● PAGE EXTRACT
-- start --

Well there are at least two of us that feel that way.


----------



## TimV (Jun 29, 2010)

Or maybe it's our modern American Hollywood/Dipsy view of the Jews that's warped and not Luther's.


----------



## Staphlobob (Jun 29, 2010)

Joshua said:


> Backwoods Presbyterian said:
> 
> 
> > Joshua said:
> ...




And still more.

---------- Post added at 05:35 AM ---------- Previous post was at 05:34 AM ----------




TimV said:


> Or maybe it's our modern American Hollywood/Dipsy view of the Jews that's warped and not Luther's.



Luther's anti-Jewishness is often wrongly confused with anti-semitism.


----------



## SolaScriptura (Jun 29, 2010)

TimV said:


> Or maybe it's our modern American Hollywood/Dipsy view of the Jews that's warped and not Luther's.


 
So they SHOULD be driven out of our towns and their synagogues and homes burnt down?


----------



## Scott1 (Jun 29, 2010)

PuritanSchmidt said:


> Please do not tar and feather me for asking this, but I want to because I do not want to idolize or even over esteem this specific theologian.
> 
> I am a Calvinist and probably always will be, however I do want to know if there is an ugly side to Calvin. For example, Martin Luther had a very ungodly hatred for the Jews. I still admire Luther and his contribution, but it helps show me that he is still human.


 
What's amazed me is how "good" Mr. Calvin seems to have been. He had a few peculiar beliefs (e.g. perhaps believed in the perpetual virginity of Mary) but here's the greatest theologian of all time.

In a fallen world, where idolatry is perhaps the most basic sin (putting something God has created in place of Him, whether that be a person, idea, intellect, a sin, etc.) we ought not be so surprised when we see it. Nor ignore how it is in ourselves. Also, we are commanded to try and hold others in a good light, especially those in the household of faith- not overlooking their sin, yet understanding our lack in assessing it, and being charitable in our esteem (Ninth Commandment).


----------



## Montanablue (Jun 29, 2010)

> If I had to baptize a Jew, I would take him to the bridge of the Elbe, hang a stone round his neck and push him over with the words I baptize thee in the name of Abraham




From Grisiar's "Luther," - a well documented quote. And others are all over the place, just read Luther's "On Jews and their Lies"

Seriously, Tim? I'm not one to demonize Luther. Like I said, he was a sinner just like myself and a man of his times. But I would hope we would acknowledge that this is not a biblical view.


----------



## TimV (Jun 29, 2010)

> Seriously, Tim? I'm not one to demonize Luther. Like I said, he was a sinner just like myself and a man of his times. But I would hope we would acknowledge that this is not a biblical view.

-- end --

● SUPPLIED RECORDS

-- start --

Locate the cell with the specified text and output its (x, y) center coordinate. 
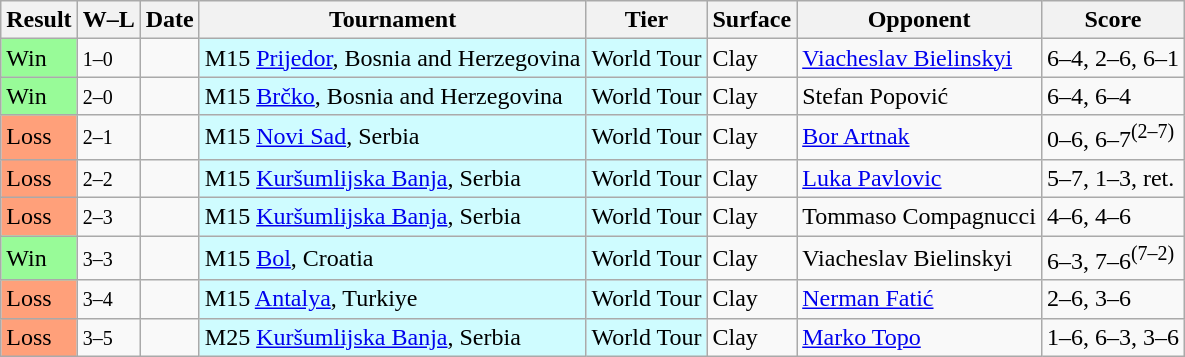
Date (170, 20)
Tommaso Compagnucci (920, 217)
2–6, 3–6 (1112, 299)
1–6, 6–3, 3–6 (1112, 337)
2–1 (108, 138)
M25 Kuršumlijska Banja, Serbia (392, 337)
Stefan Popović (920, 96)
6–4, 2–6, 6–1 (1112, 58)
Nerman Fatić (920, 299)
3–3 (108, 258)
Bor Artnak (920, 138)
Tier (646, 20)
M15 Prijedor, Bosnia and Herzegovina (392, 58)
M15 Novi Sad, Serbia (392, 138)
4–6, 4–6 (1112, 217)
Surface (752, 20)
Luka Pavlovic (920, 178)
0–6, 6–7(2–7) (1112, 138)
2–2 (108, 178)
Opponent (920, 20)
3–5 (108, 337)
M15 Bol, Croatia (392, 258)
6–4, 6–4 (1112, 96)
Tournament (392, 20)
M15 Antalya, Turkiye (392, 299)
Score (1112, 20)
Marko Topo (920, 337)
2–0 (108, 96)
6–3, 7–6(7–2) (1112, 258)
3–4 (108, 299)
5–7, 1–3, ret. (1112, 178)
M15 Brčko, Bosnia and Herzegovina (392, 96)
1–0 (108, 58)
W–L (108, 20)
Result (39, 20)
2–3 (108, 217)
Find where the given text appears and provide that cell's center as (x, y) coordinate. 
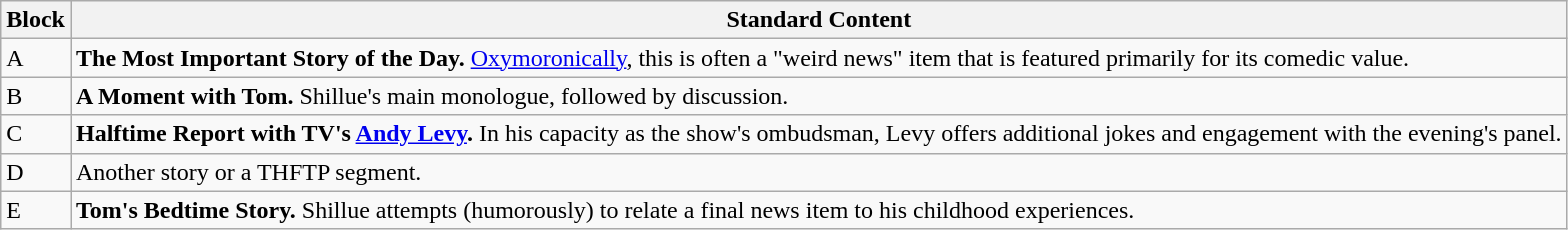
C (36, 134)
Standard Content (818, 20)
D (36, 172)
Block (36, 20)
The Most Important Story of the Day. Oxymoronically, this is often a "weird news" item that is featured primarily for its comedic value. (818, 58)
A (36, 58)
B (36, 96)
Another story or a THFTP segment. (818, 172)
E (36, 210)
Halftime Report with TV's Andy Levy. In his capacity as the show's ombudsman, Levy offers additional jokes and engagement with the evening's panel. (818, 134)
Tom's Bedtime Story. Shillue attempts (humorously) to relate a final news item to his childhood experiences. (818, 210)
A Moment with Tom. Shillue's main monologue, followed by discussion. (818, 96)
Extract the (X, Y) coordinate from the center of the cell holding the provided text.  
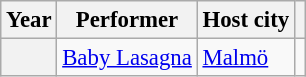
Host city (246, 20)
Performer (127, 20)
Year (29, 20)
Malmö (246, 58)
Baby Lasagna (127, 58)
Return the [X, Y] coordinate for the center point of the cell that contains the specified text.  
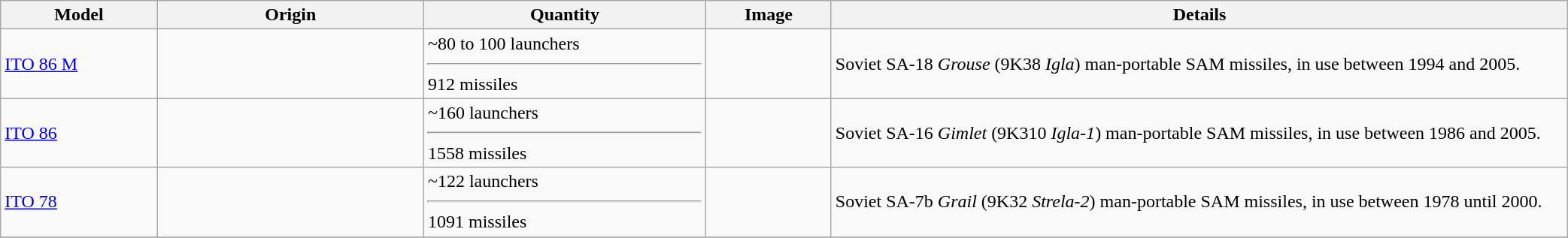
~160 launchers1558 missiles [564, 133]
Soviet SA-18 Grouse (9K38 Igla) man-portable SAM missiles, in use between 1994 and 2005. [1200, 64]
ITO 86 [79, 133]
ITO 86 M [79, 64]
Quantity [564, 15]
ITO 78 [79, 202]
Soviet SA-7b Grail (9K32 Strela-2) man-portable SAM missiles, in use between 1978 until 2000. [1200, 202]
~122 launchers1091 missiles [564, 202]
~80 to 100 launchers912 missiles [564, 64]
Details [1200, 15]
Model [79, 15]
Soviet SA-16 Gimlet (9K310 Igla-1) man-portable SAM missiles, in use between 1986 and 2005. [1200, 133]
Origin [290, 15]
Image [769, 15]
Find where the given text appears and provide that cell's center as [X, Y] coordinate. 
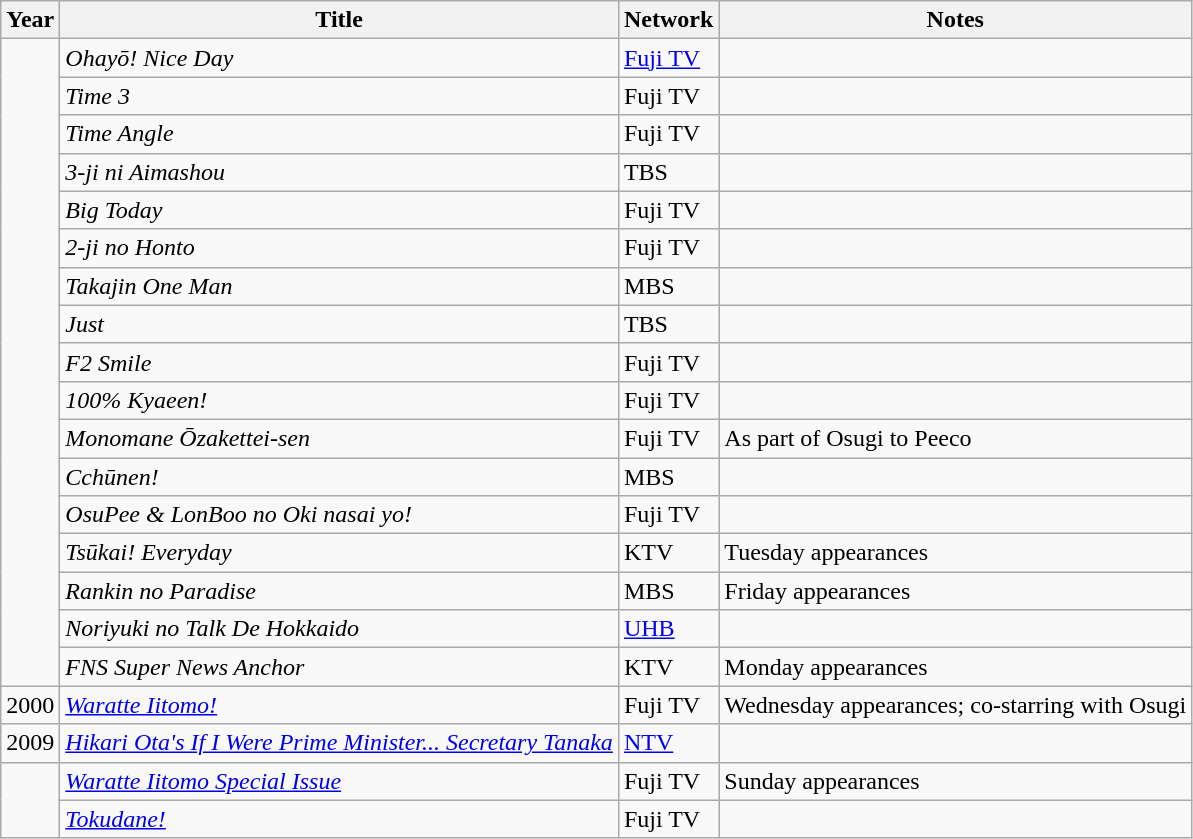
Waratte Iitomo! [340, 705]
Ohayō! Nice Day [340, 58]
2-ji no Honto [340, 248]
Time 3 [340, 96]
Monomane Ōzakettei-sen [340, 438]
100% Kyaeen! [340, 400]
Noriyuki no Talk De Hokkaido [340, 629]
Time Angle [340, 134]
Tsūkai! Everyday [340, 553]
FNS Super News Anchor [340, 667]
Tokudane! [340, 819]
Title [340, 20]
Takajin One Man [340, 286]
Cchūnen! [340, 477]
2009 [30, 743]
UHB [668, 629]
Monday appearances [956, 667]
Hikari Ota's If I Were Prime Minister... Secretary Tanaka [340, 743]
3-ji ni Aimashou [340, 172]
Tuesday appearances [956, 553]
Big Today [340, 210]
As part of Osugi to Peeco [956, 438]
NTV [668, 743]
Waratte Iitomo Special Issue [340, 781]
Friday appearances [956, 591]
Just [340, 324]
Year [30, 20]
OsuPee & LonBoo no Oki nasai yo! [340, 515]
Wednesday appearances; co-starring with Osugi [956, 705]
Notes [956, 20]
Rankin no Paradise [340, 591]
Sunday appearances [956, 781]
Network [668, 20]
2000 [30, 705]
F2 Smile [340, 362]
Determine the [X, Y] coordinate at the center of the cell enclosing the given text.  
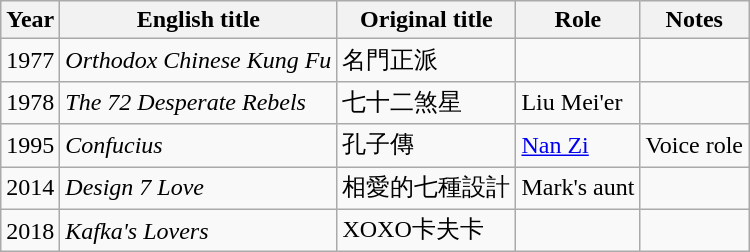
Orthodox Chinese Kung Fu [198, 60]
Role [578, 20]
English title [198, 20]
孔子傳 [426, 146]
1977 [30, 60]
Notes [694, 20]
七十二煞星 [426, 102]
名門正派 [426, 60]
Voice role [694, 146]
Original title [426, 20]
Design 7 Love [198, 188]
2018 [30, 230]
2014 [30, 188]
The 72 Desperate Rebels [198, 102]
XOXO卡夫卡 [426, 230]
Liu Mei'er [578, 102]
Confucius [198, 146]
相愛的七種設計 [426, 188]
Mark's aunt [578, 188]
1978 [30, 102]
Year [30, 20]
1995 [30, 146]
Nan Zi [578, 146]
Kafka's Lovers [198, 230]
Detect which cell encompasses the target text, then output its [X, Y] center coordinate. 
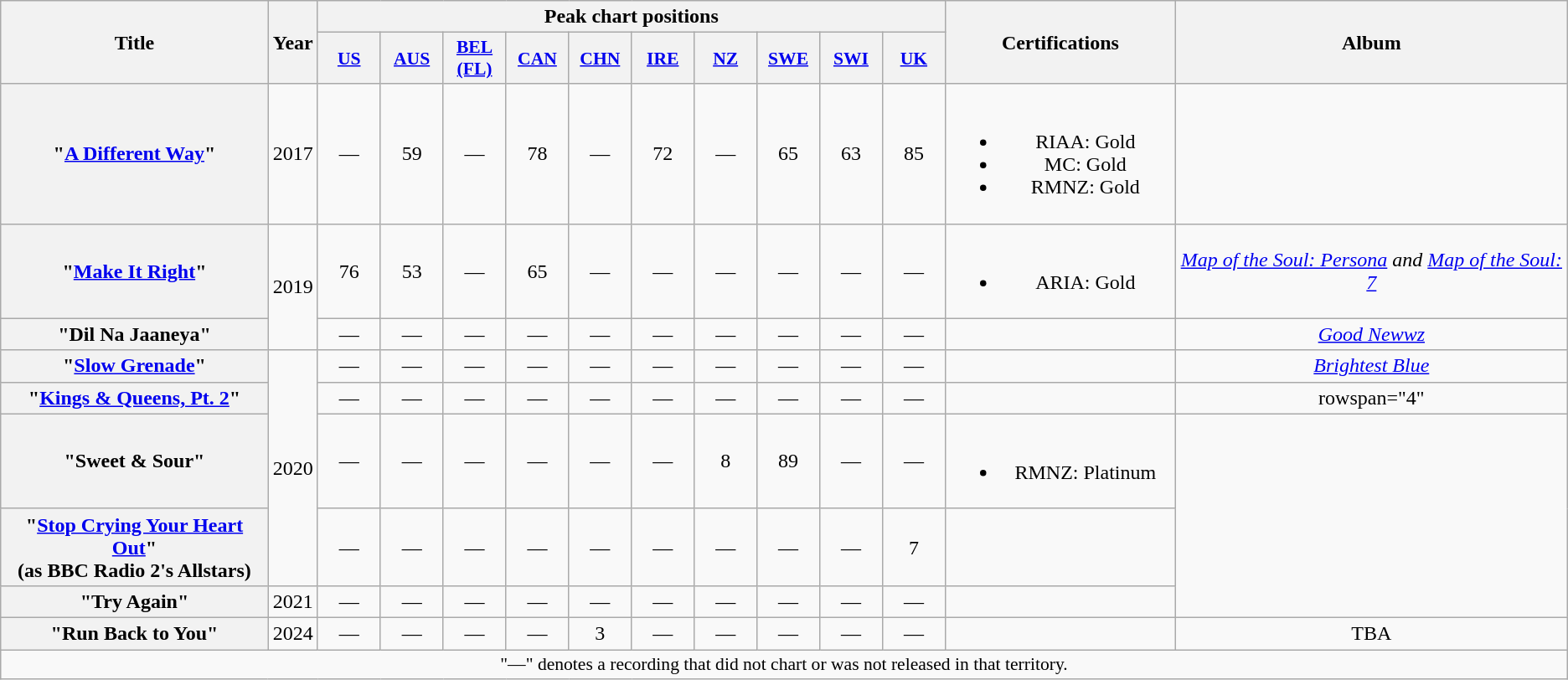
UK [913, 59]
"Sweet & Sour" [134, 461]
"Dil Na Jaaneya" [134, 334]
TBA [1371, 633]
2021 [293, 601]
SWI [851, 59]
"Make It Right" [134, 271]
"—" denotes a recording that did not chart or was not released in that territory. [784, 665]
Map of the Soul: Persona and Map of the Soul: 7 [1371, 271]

-- end --

● SET EXERCISE
Rewrite the forum thread passage starting with "---------- Post added" and going on through "confused with anti-semitism.", changing "confused" to "conflated".

● RESPONSE TO THE TASK
---------- Post added at 05:35 AM ---------- Previous post was at 05:34 AM ----------




TimV said:


> Or maybe it's our modern American Hollywood/Dipsy view of the Jews that's warped and not Luther's.



Luther's anti-Jewishness is often wrongly conflated with anti-semitism.